After our success last week with videos for news reports, we have looked to other ways of editing and playing with video online. Offline we were fairly limited to an old version of Windows Movie Maker, but on the web, we suddenly have loads of (free!!) tools to pick from.
Miles Berry (@mberry) suggested remixing videos using Popcorn Maker (https://popcorn.webmaker.org/) which is a free site to use. We had a bit of problem signing the children up but I think this was probably down to our email settings rather than the Popcorn site, so the children all logged in using my log-in. We worked in pairs and had 16 pairs using the same log-in with no difficulty.
The basic concept of the site is to find a YouTube (or Vimeo/HTML 5) video, add it to the timeline and then while it plays, add pop-ups, text, images and multimedia content.
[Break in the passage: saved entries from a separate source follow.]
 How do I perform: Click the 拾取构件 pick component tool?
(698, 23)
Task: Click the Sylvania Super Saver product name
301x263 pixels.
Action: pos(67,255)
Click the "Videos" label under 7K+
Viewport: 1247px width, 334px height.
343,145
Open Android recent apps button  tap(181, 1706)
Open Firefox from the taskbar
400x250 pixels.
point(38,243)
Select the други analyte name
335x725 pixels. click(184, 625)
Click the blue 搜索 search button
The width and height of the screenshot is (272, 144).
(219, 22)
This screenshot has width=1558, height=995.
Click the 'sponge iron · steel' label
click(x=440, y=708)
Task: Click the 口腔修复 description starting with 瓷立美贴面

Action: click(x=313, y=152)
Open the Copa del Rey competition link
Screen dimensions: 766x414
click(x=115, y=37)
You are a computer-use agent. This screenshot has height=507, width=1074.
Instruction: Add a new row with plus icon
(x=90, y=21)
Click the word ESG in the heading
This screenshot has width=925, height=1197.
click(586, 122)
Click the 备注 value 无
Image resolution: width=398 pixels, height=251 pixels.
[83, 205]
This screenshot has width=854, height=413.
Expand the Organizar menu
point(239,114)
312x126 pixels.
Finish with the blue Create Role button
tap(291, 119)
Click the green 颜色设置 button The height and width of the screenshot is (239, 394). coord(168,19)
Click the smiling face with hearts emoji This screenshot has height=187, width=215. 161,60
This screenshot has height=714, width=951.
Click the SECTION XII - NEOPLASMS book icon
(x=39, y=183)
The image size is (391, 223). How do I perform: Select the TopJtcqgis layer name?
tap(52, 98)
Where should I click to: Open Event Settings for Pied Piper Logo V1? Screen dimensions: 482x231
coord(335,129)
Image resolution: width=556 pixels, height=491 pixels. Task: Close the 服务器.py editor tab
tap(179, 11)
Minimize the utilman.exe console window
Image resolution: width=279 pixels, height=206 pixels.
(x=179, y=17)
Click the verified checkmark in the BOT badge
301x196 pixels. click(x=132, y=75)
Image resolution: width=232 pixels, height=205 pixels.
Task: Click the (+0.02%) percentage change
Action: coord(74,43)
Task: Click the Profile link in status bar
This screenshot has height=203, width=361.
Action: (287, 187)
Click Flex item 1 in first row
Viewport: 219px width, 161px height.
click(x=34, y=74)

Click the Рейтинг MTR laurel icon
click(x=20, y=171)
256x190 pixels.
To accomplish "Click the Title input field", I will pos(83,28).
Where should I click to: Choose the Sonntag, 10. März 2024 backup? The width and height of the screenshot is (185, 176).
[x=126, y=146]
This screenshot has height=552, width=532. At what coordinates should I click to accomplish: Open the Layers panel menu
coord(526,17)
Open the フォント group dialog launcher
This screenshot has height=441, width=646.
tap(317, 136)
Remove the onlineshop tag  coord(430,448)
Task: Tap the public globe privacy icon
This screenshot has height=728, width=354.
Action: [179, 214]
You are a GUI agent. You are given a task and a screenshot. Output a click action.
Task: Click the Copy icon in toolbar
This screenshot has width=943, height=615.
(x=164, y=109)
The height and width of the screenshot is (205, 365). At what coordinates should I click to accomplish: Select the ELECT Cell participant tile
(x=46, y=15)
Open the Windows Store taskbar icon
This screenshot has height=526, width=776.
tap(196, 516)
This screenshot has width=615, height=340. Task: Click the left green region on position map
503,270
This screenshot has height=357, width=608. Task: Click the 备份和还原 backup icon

This is an example from two Year 3 girls (note, they haven’t done a huge amount but it gives a small flavour):
We were basing this on our India topic and we were looking at the River Ganges. For this, we all used the same two videos to make it a bit easier, technically. Then, the pairs had to research facts and information about the river and add it to their video. Now, some have spelling mistakes, some are slightly inaccurate (the river is 2,500km and not 2,500m long!) but in an hour, we have produced some great work.
This was all fairly simple to do and within minutes the children were happily adding maps of Varanasi and pop-ups to their video. Once done, they simply saved it and it gives them an embed code and a URL to share them on a blog or website.
Francesca and Issy then went and added the videos to their own blogs too!
The next step is to finish the videos and publish them onto the class blog. The children have already started to suggest other ways to remix videos in other lessons. I think maths methods might be the next one…
Another great resource on the web. How do we find time to use them all with students!
As it is still the Beta version we should suggest they add an option to log in using Google apps for Education accounts and have the ability to save to Google Drive….all ready to add to a Google presentation, blog or site.